(Records from a data collection)
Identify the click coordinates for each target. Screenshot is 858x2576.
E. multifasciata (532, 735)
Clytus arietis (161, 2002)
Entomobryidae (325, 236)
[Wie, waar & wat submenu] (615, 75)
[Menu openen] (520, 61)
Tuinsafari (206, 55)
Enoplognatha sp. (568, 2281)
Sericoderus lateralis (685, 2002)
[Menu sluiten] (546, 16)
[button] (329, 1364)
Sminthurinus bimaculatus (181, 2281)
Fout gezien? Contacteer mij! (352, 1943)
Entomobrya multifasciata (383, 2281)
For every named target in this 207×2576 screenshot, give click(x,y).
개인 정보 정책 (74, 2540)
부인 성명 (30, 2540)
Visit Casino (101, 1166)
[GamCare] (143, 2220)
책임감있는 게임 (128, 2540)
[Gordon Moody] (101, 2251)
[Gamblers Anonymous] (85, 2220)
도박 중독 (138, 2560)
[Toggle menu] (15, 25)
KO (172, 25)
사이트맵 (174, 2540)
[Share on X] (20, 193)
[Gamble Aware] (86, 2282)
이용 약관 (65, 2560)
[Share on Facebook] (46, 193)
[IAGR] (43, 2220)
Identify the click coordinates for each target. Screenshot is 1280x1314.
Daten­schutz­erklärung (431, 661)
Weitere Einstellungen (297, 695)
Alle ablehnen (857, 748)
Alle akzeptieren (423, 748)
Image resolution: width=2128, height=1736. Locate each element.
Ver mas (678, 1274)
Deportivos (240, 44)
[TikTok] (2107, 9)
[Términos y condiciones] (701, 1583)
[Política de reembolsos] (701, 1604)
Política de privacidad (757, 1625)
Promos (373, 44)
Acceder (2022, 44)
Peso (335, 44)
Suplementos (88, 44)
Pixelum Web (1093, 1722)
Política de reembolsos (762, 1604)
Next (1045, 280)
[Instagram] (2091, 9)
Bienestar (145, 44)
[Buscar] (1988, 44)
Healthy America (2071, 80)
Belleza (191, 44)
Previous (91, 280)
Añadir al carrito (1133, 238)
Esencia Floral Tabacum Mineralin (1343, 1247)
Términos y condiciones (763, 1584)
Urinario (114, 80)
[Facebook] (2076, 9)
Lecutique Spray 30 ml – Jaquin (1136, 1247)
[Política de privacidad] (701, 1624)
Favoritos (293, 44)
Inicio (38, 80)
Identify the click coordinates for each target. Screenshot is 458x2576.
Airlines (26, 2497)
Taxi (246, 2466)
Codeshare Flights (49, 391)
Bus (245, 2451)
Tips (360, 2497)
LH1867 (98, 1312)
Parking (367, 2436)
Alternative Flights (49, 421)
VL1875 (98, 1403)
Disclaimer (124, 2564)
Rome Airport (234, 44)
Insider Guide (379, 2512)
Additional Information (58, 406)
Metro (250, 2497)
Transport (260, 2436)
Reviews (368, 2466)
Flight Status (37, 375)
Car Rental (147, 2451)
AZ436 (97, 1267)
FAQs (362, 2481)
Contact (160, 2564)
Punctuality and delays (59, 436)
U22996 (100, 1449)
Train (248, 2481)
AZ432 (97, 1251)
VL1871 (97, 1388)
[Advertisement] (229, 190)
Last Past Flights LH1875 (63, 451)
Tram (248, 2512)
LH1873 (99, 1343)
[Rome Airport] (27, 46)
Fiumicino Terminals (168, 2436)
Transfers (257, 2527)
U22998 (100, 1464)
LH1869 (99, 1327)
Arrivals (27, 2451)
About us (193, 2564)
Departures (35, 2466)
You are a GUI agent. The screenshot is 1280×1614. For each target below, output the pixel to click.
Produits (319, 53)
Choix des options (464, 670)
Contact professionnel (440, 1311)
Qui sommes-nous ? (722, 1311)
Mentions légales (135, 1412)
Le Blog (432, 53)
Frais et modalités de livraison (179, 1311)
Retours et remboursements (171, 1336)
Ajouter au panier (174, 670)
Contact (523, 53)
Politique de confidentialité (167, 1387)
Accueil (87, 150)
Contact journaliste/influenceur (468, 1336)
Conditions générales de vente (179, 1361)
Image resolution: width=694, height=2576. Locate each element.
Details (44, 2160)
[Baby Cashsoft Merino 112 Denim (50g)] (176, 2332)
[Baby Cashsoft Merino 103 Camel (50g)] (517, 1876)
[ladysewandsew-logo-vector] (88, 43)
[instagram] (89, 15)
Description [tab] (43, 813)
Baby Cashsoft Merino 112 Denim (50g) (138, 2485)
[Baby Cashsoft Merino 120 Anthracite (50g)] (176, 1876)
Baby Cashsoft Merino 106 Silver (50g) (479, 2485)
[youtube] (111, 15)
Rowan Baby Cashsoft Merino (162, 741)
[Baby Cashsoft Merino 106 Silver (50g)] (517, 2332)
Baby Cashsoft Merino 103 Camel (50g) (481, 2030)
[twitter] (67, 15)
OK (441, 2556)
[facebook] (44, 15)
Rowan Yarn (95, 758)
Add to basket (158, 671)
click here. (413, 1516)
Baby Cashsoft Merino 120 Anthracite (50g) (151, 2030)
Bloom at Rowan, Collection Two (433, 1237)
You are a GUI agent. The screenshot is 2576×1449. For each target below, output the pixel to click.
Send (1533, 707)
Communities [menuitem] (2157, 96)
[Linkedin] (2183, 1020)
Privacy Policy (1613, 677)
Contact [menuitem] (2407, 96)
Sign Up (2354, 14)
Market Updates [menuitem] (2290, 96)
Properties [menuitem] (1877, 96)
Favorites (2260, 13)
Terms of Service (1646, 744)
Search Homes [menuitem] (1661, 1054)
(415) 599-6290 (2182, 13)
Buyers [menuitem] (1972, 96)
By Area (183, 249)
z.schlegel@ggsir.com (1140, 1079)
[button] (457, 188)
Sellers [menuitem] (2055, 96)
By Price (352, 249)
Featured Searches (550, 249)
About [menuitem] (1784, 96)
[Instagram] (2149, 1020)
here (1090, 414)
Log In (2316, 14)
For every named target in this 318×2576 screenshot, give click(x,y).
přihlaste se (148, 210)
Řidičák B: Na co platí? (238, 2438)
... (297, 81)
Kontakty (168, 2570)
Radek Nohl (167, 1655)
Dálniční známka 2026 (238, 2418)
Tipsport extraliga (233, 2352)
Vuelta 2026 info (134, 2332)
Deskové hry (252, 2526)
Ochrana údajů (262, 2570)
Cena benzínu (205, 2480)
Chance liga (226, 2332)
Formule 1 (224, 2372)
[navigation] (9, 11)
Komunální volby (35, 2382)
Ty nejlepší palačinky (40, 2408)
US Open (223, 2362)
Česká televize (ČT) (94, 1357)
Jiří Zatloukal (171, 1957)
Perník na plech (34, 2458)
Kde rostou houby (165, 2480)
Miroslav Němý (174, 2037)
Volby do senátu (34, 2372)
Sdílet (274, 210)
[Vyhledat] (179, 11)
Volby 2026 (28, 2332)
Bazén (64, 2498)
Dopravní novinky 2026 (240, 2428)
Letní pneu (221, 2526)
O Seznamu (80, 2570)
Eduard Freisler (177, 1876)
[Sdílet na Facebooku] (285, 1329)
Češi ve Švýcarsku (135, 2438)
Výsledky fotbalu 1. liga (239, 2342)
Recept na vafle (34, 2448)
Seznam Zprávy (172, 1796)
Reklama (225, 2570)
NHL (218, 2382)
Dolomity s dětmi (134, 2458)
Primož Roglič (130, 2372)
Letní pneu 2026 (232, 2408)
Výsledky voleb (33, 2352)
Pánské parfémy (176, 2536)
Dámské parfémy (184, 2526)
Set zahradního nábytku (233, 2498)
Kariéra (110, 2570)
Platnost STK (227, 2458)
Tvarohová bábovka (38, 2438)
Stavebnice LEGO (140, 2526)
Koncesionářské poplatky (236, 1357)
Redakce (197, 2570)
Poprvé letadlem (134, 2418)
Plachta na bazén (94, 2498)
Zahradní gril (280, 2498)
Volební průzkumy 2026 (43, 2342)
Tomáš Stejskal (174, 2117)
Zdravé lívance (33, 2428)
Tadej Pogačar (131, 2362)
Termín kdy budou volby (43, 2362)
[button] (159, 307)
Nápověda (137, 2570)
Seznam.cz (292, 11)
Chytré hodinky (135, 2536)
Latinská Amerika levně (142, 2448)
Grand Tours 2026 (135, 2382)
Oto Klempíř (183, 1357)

- Your assignment:
In the entries above, find the line with "[button] (329, 1364)" and the line with "책임감있는 게임 (128, 2540)", then restate word for word both of them and every line between, with nothing more.

- Response to this exercise:
[button] (329, 1364)
Sminthurinus bimaculatus (181, 2281)
Fout gezien? Contacteer mij! (352, 1943)
Entomobrya multifasciata (383, 2281)
For every named target in this 207×2576 screenshot, give click(x,y).
개인 정보 정책 (74, 2540)
부인 성명 (30, 2540)
Visit Casino (101, 1166)
[GamCare] (143, 2220)
책임감있는 게임 (128, 2540)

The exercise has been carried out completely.